Jerusalem
Israeli army chief resigns over Lebanon failures

Israeli army commander Lt. Gen. Dan Halutz, under fire for failures in last summer’s war in Lebanon, has resigned, the Defense Ministry said early today.

Halutz has been under pressure to step down since the end of the 34-day war, which failed in its goals of defeating the anti-Israel militant group Hezbollah and bringing home two captured soldiers.

Israeli launched a full-scale attack on Lebanese Hezbollah guerrillas after they seized the two men and killed three other soldiers in a cross-border raid July 12.

Army Radio reported that Halutz sent his letter of resignation to Prime Minister Ehud Olmert, saying that he was taking responsibility for the outcome of the war.

“For me the concept of responsibility is everything,” Halutz wrote, according to Army Radio.

Islamabad, Pakistan
Pakistani airstrikes spark protest

Pakistani helicopter gunships attacked a suspected al-Qaida hide-out in a forest near the Afghan border yesterday, killing up to 10 people and sparking anger among tribesmen who said the dead were woodcutters, not terrorists.

The raid in South Waziristan came as Defense Secretary Robert Gates visited Afghanistan and as pressure grew on Pakistan to crack down on militants launching attacks across the frontier.

Pakistan’s army said intelligence sources confirmed the presence of 25 to 30 militants, including four or five unidentified al-Qaida terrorists, occupying five compounds in the area of Zamzola – a village about two miles from the frontier.

Pakistani forces backed by Cobra gunships attacked them, destroying three of the compounds.

Detroit
Chrysler to slash jobs at engine plant

About 250 workers at a Chrysler Group plant that makes V-8 engines will be furloughed next week as the company reduces engine production to match truck manufacturing cuts, a company official said Monday.

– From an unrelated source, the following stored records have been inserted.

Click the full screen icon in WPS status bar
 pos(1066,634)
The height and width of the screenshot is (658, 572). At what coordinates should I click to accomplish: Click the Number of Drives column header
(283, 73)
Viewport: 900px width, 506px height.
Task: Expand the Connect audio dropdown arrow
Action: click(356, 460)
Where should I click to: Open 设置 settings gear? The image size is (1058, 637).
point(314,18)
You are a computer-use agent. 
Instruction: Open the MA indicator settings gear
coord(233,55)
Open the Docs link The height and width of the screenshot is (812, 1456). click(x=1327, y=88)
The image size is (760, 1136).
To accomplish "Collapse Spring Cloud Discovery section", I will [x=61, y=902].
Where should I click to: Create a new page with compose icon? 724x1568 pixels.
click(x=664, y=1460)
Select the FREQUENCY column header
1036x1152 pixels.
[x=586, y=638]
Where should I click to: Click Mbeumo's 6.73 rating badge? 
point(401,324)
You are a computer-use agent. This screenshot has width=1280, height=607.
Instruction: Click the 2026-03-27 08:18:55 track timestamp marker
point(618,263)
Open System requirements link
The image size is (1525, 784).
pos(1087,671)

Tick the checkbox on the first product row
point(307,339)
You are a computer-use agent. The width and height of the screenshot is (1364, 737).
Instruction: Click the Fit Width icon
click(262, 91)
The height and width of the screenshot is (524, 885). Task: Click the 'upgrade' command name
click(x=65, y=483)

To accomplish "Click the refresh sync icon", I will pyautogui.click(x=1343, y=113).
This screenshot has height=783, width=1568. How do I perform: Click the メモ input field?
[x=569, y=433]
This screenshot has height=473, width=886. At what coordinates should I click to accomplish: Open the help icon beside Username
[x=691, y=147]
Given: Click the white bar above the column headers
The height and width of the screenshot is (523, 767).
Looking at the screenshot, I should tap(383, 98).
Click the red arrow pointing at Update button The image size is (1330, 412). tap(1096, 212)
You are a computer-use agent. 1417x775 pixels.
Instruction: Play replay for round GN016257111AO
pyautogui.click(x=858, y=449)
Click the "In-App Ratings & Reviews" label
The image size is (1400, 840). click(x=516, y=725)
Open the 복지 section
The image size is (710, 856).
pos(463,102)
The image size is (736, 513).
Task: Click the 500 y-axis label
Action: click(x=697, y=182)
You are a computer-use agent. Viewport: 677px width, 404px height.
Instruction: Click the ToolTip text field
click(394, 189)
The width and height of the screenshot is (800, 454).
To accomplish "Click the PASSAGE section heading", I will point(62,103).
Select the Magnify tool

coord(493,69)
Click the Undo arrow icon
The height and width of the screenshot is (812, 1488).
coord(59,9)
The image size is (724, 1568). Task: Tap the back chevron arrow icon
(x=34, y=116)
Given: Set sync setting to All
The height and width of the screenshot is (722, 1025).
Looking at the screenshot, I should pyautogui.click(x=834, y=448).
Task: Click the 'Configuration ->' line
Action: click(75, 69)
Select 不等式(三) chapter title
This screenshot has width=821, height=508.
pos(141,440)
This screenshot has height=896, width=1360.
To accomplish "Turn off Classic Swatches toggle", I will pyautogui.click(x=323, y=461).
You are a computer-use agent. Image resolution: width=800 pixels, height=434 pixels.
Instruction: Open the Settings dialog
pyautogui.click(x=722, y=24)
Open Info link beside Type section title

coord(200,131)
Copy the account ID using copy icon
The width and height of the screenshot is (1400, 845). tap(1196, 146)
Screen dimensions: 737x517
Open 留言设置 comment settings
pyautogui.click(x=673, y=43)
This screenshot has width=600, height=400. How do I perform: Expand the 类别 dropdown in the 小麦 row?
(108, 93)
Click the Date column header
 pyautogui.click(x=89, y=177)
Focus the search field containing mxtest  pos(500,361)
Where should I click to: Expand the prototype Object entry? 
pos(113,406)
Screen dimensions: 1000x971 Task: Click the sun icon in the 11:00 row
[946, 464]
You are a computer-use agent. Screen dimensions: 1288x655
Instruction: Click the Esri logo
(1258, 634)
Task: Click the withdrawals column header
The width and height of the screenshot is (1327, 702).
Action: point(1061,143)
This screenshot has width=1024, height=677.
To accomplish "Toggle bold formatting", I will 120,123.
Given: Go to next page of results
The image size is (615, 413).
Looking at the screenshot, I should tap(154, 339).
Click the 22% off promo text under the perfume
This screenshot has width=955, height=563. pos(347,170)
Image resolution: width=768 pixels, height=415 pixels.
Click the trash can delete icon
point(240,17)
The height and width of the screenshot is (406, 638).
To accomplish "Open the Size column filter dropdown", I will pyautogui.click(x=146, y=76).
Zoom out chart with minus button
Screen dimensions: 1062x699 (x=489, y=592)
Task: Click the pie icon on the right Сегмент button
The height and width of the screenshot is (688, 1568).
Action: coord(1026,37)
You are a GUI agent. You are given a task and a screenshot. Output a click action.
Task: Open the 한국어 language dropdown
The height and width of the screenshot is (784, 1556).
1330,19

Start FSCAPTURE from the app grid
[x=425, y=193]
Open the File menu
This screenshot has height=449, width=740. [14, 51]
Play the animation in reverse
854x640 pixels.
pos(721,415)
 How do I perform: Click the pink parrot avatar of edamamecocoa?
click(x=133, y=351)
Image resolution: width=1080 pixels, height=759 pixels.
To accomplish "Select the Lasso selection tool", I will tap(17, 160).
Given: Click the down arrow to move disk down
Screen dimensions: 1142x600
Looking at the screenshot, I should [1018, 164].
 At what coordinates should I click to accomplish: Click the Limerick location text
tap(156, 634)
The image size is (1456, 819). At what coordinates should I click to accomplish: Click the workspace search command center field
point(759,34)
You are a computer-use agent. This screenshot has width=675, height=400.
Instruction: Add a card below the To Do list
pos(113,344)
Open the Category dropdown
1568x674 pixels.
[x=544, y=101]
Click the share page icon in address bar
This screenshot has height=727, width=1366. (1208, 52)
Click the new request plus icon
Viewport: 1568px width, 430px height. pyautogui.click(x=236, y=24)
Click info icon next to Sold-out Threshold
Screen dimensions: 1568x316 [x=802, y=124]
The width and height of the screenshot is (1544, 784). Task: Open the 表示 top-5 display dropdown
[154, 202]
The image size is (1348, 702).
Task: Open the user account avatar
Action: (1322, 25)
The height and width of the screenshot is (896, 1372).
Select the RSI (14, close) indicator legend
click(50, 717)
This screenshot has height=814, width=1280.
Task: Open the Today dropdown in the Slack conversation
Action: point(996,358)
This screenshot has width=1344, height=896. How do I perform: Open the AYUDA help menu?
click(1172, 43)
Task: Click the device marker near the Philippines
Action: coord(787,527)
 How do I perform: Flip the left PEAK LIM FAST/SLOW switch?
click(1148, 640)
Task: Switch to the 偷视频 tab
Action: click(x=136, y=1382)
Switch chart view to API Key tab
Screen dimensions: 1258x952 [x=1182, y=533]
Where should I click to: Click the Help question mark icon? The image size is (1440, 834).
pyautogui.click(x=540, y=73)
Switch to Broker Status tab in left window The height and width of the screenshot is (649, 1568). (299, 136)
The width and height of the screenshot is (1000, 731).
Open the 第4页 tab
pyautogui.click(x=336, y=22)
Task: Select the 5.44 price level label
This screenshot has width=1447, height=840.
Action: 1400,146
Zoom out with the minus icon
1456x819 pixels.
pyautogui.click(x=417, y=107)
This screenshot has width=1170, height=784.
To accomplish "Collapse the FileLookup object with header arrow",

The job cuts at the Mack Avenue Engine 1 plant in Detroit come as the struggling company is studying all of its operations as part of a restructuring plan that will include more job cuts and plant closures. Details of the full plan are to be made public when DaimlerChrysler AG releases its 2006 earnings next month.

The plant makes Chrysler’s 4.7-liter V-8 that is used mainly in the slow-selling Dodge Durango, Jeep Grand Cherokee, Jeep Commander and Dodge Dakota.

Tehran, Iran
Despite tension, warm welcome in Iran for wrestlers

U.S. wrestlers were welcomed to Iran yesterday with bouquets of pink and white flowers at a time of increasing tensions between the two countries, recalling the days before Tehran’s reformers were defeated by its current hard-line leadership.

The Americans, wearing jackets emblazoned with “USA Wrestling,” were given the warm greeting by young girls in traditional Iranian dresses at an airport in the southern city of Bandar Abbas.

The 14 wrestlers are to participate tomorrow and Friday in the Persian Gulf Cup, also known as the Takhti Cup, the top wrestling tournament in Iran, where the sport has been a national obsession for centuries.